[Stored records]
┌──
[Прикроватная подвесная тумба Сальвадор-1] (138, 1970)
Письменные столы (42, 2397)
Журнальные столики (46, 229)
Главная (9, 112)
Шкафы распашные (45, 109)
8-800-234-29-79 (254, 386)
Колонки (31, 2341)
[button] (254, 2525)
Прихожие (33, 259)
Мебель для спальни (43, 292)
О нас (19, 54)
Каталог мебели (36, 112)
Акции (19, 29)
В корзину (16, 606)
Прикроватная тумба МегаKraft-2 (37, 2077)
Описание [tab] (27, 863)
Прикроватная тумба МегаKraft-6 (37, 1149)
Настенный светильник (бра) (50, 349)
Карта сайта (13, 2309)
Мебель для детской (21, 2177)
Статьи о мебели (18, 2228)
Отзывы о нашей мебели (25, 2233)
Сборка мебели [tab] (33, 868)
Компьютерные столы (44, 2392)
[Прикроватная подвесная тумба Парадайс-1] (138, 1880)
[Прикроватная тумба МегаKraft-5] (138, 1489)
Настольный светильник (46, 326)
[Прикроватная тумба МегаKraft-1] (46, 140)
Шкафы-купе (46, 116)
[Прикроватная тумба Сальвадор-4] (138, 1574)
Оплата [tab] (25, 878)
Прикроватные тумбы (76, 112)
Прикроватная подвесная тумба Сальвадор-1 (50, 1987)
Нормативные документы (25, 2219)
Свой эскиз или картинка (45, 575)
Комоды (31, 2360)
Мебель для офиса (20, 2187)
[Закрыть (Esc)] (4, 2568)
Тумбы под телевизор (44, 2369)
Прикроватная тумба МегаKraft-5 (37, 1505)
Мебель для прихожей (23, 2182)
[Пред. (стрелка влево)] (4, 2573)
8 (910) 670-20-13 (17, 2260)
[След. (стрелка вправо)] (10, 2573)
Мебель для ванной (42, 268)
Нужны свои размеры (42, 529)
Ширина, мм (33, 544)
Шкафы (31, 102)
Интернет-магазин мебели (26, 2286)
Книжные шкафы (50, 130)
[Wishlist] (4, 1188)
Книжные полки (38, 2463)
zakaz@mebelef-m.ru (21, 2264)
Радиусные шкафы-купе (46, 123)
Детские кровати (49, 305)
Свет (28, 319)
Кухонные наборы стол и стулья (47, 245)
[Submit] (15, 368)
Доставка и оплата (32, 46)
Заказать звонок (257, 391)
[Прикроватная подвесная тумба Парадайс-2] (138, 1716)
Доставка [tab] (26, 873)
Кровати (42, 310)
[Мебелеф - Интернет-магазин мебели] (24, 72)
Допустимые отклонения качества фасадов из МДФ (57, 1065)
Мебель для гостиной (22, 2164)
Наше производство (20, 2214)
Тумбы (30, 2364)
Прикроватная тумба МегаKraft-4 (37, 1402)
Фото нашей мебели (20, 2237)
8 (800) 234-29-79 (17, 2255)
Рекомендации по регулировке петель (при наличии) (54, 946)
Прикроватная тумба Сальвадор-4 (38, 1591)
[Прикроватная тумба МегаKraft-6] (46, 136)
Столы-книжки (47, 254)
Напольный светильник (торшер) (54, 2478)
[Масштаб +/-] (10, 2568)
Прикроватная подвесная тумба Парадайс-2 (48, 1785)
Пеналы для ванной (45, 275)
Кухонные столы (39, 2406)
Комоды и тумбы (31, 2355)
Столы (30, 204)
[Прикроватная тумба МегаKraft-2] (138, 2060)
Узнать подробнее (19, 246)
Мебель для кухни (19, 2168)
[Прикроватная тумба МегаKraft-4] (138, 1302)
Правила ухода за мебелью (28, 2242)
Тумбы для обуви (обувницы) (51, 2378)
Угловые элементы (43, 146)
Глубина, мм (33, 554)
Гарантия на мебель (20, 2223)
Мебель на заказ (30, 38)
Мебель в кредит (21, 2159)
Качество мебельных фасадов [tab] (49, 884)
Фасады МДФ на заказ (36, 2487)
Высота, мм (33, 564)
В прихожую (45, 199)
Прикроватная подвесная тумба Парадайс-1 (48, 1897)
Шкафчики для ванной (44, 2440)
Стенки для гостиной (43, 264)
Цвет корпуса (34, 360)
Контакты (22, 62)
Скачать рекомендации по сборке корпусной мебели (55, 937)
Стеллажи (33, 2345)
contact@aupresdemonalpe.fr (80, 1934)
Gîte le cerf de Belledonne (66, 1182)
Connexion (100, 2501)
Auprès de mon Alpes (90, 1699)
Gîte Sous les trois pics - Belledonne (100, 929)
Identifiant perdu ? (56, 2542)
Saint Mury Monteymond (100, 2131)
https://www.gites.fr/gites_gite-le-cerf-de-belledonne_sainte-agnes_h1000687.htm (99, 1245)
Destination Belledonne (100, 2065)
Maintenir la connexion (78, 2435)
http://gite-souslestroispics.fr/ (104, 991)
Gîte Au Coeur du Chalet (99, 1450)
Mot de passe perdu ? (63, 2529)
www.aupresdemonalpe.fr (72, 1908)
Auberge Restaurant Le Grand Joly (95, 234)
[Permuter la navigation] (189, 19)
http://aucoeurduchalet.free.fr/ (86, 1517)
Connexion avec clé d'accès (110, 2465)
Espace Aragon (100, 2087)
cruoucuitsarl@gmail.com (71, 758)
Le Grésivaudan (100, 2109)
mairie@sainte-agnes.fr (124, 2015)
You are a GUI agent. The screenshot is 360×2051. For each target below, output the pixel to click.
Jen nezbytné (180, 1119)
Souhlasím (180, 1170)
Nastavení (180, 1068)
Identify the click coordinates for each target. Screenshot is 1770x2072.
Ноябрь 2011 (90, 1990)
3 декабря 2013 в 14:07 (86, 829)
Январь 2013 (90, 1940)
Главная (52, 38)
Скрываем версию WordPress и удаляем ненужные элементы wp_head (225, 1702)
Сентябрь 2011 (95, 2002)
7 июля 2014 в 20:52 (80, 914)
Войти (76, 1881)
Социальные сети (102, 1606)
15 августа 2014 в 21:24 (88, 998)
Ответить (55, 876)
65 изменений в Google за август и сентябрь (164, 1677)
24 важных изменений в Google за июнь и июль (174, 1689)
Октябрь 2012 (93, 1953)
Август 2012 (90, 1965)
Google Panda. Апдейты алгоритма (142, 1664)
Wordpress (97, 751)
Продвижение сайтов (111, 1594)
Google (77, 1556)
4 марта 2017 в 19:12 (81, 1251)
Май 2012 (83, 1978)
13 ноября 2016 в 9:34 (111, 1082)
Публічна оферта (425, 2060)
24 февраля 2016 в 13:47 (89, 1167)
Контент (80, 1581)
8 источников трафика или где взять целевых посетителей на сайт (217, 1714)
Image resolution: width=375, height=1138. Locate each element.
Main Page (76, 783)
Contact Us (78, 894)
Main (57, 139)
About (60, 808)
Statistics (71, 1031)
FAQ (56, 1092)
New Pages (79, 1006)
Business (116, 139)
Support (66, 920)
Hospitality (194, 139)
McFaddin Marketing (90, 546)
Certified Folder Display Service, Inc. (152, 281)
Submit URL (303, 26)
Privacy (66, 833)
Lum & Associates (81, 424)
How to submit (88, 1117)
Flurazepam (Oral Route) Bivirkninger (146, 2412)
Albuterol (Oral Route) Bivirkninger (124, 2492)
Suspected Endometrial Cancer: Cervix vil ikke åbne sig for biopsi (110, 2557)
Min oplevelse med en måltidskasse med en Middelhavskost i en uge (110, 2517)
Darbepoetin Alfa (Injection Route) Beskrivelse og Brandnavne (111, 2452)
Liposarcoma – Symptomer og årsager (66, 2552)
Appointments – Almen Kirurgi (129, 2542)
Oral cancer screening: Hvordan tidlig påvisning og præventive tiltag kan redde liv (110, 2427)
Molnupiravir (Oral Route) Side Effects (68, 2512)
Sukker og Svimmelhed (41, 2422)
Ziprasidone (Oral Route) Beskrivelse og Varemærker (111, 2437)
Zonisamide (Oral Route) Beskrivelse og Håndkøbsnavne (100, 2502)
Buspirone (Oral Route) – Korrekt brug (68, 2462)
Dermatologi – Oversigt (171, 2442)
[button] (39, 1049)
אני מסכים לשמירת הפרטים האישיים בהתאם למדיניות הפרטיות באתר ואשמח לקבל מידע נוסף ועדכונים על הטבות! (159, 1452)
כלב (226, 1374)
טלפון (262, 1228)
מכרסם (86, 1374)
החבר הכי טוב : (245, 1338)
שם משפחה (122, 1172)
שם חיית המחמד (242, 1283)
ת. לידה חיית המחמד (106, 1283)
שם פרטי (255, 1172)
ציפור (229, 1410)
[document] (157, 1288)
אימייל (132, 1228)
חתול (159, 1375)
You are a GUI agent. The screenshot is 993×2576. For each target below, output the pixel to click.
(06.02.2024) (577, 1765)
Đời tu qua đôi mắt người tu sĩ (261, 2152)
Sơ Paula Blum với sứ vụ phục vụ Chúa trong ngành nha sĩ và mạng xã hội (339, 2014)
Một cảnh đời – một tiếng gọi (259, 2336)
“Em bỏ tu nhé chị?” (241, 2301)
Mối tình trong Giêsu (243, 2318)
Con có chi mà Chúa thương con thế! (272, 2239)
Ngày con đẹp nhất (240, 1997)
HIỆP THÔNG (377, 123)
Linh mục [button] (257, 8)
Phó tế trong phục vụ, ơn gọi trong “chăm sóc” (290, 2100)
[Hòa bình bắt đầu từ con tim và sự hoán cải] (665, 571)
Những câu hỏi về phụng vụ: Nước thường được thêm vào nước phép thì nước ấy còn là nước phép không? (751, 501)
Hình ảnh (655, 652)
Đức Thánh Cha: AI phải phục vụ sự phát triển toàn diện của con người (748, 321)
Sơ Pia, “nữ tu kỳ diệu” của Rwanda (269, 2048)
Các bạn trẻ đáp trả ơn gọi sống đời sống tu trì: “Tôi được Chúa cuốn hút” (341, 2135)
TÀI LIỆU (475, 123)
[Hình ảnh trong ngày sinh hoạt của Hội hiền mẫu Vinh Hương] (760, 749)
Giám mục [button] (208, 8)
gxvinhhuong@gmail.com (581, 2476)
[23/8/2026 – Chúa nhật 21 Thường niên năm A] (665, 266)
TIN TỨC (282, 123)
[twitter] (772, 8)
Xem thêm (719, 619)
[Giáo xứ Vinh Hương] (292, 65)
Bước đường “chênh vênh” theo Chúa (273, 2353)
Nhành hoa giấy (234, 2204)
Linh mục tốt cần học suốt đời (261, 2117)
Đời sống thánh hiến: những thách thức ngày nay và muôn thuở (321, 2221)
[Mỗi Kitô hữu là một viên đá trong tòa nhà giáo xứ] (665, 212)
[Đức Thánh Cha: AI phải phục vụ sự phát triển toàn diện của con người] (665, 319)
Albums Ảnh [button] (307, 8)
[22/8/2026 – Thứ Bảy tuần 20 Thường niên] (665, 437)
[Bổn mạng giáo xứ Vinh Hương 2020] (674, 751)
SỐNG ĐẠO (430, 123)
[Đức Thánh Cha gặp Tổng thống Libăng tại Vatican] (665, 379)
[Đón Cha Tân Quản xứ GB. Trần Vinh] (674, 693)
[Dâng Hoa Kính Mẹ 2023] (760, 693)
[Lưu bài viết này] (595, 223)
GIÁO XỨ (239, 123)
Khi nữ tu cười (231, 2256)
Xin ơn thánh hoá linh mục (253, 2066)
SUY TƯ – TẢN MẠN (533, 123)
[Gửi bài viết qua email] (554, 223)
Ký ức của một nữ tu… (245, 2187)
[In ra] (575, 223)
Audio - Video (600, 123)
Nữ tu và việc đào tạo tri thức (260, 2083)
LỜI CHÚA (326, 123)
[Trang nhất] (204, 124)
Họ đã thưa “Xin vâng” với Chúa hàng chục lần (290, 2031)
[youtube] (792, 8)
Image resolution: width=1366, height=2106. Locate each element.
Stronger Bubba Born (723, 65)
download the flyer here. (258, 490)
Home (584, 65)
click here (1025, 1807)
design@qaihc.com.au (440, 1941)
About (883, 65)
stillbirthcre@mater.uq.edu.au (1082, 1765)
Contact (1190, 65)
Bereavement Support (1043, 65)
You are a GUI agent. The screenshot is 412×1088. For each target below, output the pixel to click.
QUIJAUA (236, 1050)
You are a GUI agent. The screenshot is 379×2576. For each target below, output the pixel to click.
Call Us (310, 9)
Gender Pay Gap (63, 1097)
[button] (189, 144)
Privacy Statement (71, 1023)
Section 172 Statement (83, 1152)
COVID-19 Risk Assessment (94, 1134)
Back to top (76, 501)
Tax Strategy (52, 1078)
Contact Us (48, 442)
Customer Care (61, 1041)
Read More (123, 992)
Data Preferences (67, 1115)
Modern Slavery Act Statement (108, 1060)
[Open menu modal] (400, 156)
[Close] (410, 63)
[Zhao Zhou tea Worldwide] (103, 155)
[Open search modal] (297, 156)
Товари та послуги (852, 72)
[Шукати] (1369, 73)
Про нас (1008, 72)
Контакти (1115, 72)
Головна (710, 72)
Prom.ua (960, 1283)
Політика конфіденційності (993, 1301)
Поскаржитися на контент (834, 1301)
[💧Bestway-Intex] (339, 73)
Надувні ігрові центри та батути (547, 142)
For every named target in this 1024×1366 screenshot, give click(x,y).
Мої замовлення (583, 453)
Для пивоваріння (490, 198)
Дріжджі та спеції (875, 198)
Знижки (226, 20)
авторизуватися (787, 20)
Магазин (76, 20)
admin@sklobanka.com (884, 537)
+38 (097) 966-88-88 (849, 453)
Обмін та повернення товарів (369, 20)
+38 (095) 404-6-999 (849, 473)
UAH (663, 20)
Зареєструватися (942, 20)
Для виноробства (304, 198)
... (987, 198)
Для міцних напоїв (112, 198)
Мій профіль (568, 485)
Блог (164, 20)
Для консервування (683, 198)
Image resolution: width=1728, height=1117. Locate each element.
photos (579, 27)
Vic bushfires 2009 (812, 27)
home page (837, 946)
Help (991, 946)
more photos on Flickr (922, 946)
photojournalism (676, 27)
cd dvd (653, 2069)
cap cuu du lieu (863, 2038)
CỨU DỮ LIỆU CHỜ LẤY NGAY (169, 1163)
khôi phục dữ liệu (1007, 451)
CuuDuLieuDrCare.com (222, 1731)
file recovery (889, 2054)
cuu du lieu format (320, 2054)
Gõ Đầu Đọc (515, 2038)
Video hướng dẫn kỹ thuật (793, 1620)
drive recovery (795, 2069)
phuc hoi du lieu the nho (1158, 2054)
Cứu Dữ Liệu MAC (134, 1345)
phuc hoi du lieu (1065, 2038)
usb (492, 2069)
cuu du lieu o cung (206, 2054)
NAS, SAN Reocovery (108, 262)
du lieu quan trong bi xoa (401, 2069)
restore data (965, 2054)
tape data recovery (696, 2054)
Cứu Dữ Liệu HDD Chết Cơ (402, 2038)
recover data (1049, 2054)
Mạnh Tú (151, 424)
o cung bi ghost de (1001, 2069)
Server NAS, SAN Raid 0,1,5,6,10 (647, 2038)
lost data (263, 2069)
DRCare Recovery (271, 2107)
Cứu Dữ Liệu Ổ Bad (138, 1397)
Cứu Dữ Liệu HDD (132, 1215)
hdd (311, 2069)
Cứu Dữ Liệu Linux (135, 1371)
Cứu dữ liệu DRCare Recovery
└──
[Activity]
Only the lines from the one containing "Дріжджі та спеції (875, 198)" through the end of the entries above should be written out, exactly and in full.

[Exercise result]
Дріжджі та спеції (875, 198)
Знижки (226, 20)
авторизуватися (787, 20)
Магазин (76, 20)
admin@sklobanka.com (884, 537)
+38 (097) 966-88-88 (849, 453)
Обмін та повернення товарів (369, 20)
+38 (095) 404-6-999 (849, 473)
UAH (663, 20)
Зареєструватися (942, 20)
Для виноробства (304, 198)
... (987, 198)
Для міцних напоїв (112, 198)
Мій профіль (568, 485)
Блог (164, 20)
Для консервування (683, 198)
Image resolution: width=1728, height=1117. Locate each element.
photos (579, 27)
Vic bushfires 2009 (812, 27)
home page (837, 946)
Help (991, 946)
more photos on Flickr (922, 946)
photojournalism (676, 27)
cd dvd (653, 2069)
cap cuu du lieu (863, 2038)
CỨU DỮ LIỆU CHỜ LẤY NGAY (169, 1163)
khôi phục dữ liệu (1007, 451)
CuuDuLieuDrCare.com (222, 1731)
file recovery (889, 2054)
cuu du lieu format (320, 2054)
Gõ Đầu Đọc (515, 2038)
Video hướng dẫn kỹ thuật (793, 1620)
drive recovery (795, 2069)
phuc hoi du lieu the nho (1158, 2054)
Cứu Dữ Liệu MAC (134, 1345)
phuc hoi du lieu (1065, 2038)
usb (492, 2069)
cuu du lieu o cung (206, 2054)
NAS, SAN Reocovery (108, 262)
du lieu quan trong bi xoa (401, 2069)
restore data (965, 2054)
tape data recovery (696, 2054)
Cứu Dữ Liệu HDD Chết Cơ (402, 2038)
recover data (1049, 2054)
Mạnh Tú (151, 424)
o cung bi ghost de (1001, 2069)
Server NAS, SAN Raid 0,1,5,6,10 (647, 2038)
lost data (263, 2069)
DRCare Recovery (271, 2107)
Cứu Dữ Liệu Ổ Bad (138, 1397)
Cứu Dữ Liệu HDD (132, 1215)
hdd (311, 2069)
Cứu Dữ Liệu Linux (135, 1371)
Cứu dữ liệu DRCare Recovery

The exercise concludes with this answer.